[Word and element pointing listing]
◇ ◇ ◇ ◇ ◇ ◇ ◇
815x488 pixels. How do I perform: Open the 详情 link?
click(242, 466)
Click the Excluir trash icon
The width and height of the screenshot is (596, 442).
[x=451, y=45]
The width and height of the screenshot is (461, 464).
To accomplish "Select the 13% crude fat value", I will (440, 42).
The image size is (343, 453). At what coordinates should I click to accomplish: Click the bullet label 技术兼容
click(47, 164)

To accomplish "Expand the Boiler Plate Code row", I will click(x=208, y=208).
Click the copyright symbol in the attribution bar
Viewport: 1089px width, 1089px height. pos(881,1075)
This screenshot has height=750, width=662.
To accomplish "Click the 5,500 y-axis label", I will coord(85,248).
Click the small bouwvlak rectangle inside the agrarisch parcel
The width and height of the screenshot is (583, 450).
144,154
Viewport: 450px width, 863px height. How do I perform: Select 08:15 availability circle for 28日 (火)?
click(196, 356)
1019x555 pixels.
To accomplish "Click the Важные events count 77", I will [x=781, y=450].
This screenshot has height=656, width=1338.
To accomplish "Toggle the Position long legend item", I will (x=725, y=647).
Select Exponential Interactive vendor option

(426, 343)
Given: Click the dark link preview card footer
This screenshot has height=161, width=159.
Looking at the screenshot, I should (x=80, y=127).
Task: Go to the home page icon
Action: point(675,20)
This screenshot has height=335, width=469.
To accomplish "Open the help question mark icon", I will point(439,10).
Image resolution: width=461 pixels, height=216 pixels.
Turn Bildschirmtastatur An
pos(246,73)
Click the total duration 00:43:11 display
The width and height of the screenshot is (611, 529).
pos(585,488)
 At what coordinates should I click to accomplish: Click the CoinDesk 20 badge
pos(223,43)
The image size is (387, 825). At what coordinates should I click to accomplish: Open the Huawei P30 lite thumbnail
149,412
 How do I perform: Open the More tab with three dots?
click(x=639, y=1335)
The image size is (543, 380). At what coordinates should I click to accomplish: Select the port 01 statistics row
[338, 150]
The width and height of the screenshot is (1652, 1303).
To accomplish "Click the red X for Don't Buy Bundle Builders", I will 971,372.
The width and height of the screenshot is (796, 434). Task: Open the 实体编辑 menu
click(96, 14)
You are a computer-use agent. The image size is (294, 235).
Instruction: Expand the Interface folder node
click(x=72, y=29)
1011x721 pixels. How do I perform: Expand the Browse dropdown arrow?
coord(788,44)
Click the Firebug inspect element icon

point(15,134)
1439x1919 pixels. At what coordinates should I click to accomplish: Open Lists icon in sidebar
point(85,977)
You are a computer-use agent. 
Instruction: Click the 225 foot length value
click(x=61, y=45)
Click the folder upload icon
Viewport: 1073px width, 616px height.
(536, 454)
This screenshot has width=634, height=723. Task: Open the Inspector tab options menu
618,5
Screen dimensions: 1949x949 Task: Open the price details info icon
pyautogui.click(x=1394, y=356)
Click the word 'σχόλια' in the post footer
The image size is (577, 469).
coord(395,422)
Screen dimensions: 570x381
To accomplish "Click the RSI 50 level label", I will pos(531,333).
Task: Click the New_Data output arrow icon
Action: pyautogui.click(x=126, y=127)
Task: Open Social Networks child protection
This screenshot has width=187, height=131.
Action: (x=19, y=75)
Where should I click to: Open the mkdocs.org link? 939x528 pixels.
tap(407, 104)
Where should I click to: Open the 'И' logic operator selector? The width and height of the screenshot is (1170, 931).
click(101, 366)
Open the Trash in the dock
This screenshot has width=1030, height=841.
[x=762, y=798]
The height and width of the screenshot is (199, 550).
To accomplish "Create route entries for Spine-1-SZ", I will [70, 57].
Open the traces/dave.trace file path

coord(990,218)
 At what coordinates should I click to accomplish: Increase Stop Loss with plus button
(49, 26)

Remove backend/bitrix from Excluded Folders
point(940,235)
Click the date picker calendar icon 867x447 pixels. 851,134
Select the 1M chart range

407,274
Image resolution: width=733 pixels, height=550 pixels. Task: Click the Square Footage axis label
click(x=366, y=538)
◇ ◇ ◇ ◇ ◇ ◇ ◇
Written problem:
Render the listing above as a JSON list of strings, with one string for each line and the blank lines omitted.

The output:
[
  "815x488 pixels. How do I perform: Open the 详情 link?",
  "click(242, 466)",
  "Click the Excluir trash icon",
  "The width and height of the screenshot is (596, 442).",
  "[x=451, y=45]",
  "The width and height of the screenshot is (461, 464).",
  "To accomplish \"Select the 13% crude fat value\", I will (440, 42).",
  "The image size is (343, 453). At what coordinates should I click to accomplish: Click the bullet label 技术兼容",
  "click(47, 164)",
  "To accomplish \"Expand the Boiler Plate Code row\", I will click(x=208, y=208).",
  "Click the copyright symbol in the attribution bar",
  "Viewport: 1089px width, 1089px height. pos(881,1075)",
  "This screenshot has height=750, width=662.",
  "To accomplish \"Click the 5,500 y-axis label\", I will coord(85,248).",
  "Click the small bouwvlak rectangle inside the agrarisch parcel",
  "The width and height of the screenshot is (583, 450).",
  "144,154",
  "Viewport: 450px width, 863px height. How do I perform: Select 08:15 availability circle for 28日 (火)?",
  "click(196, 356)",
  "1019x555 pixels.",
  "To accomplish \"Click the Важные events count 77\", I will [x=781, y=450].",
  "This screenshot has height=656, width=1338.",
  "To accomplish \"Toggle the Position long legend item\", I will (x=725, y=647).",
  "Select Exponential Interactive vendor option",
  "(426, 343)",
  "Given: Click the dark link preview card footer",
  "This screenshot has height=161, width=159.",
  "Looking at the screenshot, I should (x=80, y=127).",
  "Task: Go to the home page icon",
  "Action: point(675,20)",
  "This screenshot has height=335, width=469.",
  "To accomplish \"Open the help question mark icon\", I will point(439,10).",
  "Image resolution: width=461 pixels, height=216 pixels.",
  "Turn Bildschirmtastatur An",
  "pos(246,73)",
  "Click the total duration 00:43:11 display",
  "The width and height of the screenshot is (611, 529).",
  "pos(585,488)",
  " At what coordinates should I click to accomplish: Click the CoinDesk 20 badge",
  "pos(223,43)",
  "The image size is (387, 825). At what coordinates should I click to accomplish: Open the Huawei P30 lite thumbnail",
  "149,412",
  " How do I perform: Open the More tab with three dots?",
  "click(x=639, y=1335)",
  "The image size is (543, 380). At what coordinates should I click to accomplish: Select the port 01 statistics row",
  "[338, 150]",
  "The width and height of the screenshot is (1652, 1303).",
  "To accomplish \"Click the red X for Don't Buy Bundle Builders\", I will 971,372.",
  "The width and height of the screenshot is (796, 434). Task: Open the 实体编辑 menu",
  "click(96, 14)",
  "You are a computer-use agent. The image size is (294, 235).",
  "Instruction: Expand the Interface folder node",
  "click(x=72, y=29)",
  "1011x721 pixels. How do I perform: Expand the Browse dropdown arrow?",
  "coord(788,44)",
  "Click the Firebug inspect element icon",
  "point(15,134)",
  "1439x1919 pixels. At what coordinates should I click to accomplish: Open Lists icon in sidebar",
  "point(85,977)",
  "You are a computer-use agent. ",
  "Instruction: Click the 225 foot length value",
  "click(x=61, y=45)",
  "Click the folder upload icon",
  "Viewport: 1073px width, 616px height.",
  "(536, 454)",
  "This screenshot has width=634, height=723. Task: Open the Inspector tab options menu",
  "618,5",
  "Screen dimensions: 1949x949 Task: Open the price details info icon",
  "pyautogui.click(x=1394, y=356)",
  "Click the word 'σχόλια' in the post footer",
  "The image size is (577, 469).",
  "coord(395,422)",
  "Screen dimensions: 570x381",
  "To accomplish \"Click the RSI 50 level label\", I will pos(531,333).",
  "Task: Click the New_Data output arrow icon",
  "Action: pyautogui.click(x=126, y=127)",
  "Task: Open Social Networks child protection",
  "This screenshot has width=187, height=131.",
  "Action: (x=19, y=75)",
  "Where should I click to: Open the mkdocs.org link? 939x528 pixels.",
  "tap(407, 104)",
  "Where should I click to: Open the 'И' logic operator selector? The width and height of the screenshot is (1170, 931).",
  "click(101, 366)",
  "Open the Trash in the dock",
  "This screenshot has width=1030, height=841.",
  "[x=762, y=798]",
  "The height and width of the screenshot is (199, 550).",
  "To accomplish \"Create route entries for Spine-1-SZ\", I will [70, 57].",
  "Open the traces/dave.trace file path",
  "coord(990,218)",
  " At what coordinates should I click to accomplish: Increase Stop Loss with plus button",
  "(49, 26)",
  "Remove backend/bitrix from Excluded Folders",
  "point(940,235)",
  "Click the date picker calendar icon 867x447 pixels. 851,134",
  "Select the 1M chart range",
  "407,274",
  "Image resolution: width=733 pixels, height=550 pixels. Task: Click the Square Footage axis label",
  "click(x=366, y=538)"
]